Open jamesls opened 9 years ago
Correct me if I am wrong - would this potentially help issue of ~190GB upload to s3 bucket in region: us standard via
aws s3 cp DATA.csv s3://BUCKET_NAME/data.csv ?
Creates about 900 parts. It gets to about 15 of 900 parts before failing with:
upload failed: ./DATA.csv to s3://BUCKET_NAME/data.csv HTTPSConnectionPool(host='BUCKET_NAME.s3.amazonaws.com', port=443): Max retries exceeded with url: /data.csv?partNumber=9&uploadId=CgfYBQnTUBVMCmrdy_uvMXOk0vqQcsBl570rE6LCC7aNzHO8wBtn_Y1A.gkP9A35VLpOruZXD6k9pPBIUNmXsQ-- (Caused by <class 'socket.error'>: [Errno 104] Connection reset by peer)
Thank you.
^ And includes well over 5 retries in --debug (I meant to include that).
Is there any progress or plan about the feature release?
For the case of large files, it seems from this line that if any part of an upload fails, the whole thing is cancelled:
https://github.com/aws/aws-cli/blob/develop/awscli/customizations/s3/tasks.py#L259
The problem here is that for an unreliable internet connection (e.g. fails every 10 minutes) and a large file, there is a very high chance that at least one part of a multipart upload is going to fail. This means that the whole upload gets cancelled, i.e. a very low chance of success.
Could these failed parts be re-queued instead of causing cancellation?
Also looking at the code, it seems there are only retries for downloads, not uploads - https://github.com/aws/aws-cli/blob/develop/awscli/customizations/s3/tasks.py. This means that despite the mulitpart upload feature, large files are very unlikely to succeed if there are issues with the network connection - if any part fails then the whole is cancelled.

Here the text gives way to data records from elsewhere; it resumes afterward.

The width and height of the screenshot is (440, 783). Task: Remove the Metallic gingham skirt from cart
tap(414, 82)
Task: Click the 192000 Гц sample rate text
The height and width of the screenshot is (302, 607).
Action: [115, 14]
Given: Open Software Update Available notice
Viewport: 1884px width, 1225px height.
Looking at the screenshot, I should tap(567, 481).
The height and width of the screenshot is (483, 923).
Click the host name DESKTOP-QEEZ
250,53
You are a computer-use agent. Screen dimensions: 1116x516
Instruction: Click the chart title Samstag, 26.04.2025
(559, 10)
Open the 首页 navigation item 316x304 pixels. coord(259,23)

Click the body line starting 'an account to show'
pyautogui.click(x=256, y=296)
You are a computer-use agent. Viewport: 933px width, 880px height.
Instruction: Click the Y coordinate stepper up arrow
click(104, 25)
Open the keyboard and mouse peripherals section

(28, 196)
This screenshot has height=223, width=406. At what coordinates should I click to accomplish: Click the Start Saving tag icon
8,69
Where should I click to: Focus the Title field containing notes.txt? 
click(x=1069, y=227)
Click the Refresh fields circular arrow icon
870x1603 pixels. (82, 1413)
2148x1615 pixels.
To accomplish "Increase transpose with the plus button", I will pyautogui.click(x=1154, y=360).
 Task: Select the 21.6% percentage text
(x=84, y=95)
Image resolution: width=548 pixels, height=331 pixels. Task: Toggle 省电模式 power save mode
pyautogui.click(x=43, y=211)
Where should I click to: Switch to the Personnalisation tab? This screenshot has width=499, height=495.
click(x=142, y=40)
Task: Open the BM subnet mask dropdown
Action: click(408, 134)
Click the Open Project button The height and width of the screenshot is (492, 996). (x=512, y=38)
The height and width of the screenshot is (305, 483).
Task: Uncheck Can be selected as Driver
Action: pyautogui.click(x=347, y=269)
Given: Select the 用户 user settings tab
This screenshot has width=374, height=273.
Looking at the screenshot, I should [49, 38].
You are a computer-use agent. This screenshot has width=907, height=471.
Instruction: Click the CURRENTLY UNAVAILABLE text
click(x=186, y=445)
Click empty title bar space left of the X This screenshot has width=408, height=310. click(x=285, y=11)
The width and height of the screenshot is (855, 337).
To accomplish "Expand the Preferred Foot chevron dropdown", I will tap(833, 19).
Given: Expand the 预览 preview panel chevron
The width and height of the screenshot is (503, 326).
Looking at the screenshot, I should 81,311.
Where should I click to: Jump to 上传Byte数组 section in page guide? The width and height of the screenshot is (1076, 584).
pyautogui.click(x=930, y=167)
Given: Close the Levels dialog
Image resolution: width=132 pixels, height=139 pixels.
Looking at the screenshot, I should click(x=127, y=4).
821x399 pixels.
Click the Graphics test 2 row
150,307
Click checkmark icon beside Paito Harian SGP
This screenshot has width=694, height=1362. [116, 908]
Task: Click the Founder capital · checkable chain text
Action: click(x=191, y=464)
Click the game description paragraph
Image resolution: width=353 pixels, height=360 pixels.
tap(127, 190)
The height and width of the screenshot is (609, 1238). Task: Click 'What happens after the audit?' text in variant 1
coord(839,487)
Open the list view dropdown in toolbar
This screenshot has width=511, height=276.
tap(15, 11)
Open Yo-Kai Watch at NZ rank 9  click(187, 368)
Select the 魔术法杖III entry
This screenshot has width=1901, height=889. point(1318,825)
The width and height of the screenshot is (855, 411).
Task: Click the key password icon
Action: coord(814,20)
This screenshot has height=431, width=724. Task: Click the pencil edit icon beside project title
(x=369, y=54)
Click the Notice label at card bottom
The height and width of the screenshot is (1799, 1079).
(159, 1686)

I'd be willing to work on this. However, I'd need some guidance:
1) Uploading needs retry logic adding, as it currently has none. Should we just do what DownloadPartTask does (repeat in a loop), or something else? Should it default to the same number of attempts as DownloadPartTask?
2) Should there be separate configuration parameters for download retries/upload retries?
3) Should it be possible to configure infinite retries, and what value should be used for that?
@kyleknap I'm offering to work on this - if someone can answer my questions above, I can get going. There are two separate features I guess:
1) retries for uploading 2) configuration for number of uploads.
Do you want me to create a new issue for part 1) ?
Here are some responses to your previous question:
1) So for upload parts we actually do have retry logic, that lives in botocore: https://github.com/boto/botocore/blob/develop/botocore/retryhandler.py. This defaults to 5: https://github.com/boto/botocore/blob/develop/botocore/data/_retry.json#L48 For the download parts though, we have some more retry logic on top of botocore's retry logic, causing the retries to be potentially more than 5.
2) I think one configuration option would be best here. We see retries happen a lot for multipart copies.
3) No I do not think that infinite retries should be allowable. For uploads we already do exponential backoff, so the time waiting between retries will get unreasonably long and it should error out.
I think it should be fine to keep tracking this on this issue. No need for a new issue to be opened.
I think being able to hook into the botocore logic that I linked with a value that you can provide for max retries would be the best approach, and I believe that was what James was referring to when he first opened the issue.
Great, thanks so much for the response, hopefully I'll get time to look at this over the Christmas period.
Working out how to configure the max_attempts
value is proving quite difficult...
There is no documentation for how to do this kind of thing - https://botocore.readthedocs.org/en/latest/index.html - and I generally have the principle of "docs or it doesn't exist".
But digging deeper, here is the chain I followed:
create_checker_from_retry_config
https://github.com/boto/botocore/blob/develop/botocore/retryhandler.py#L98create_retry_handler
https://github.com/boto/botocore/blob/develop/botocore/retryhandler.py#L72ClientCreator._register_retries
https://github.com/boto/botocore/blob/develop/botocore/client.py#L103The config
for the retries is loaded from _retry.json
, via self._loader.load_data('_retry'). This doesn't seem to give any opportunity for passing in other config, except by additional configuration files (via botocore.loaders.Loader.search_paths
So I can't see any way to configure this programmatically, without changes to botocore.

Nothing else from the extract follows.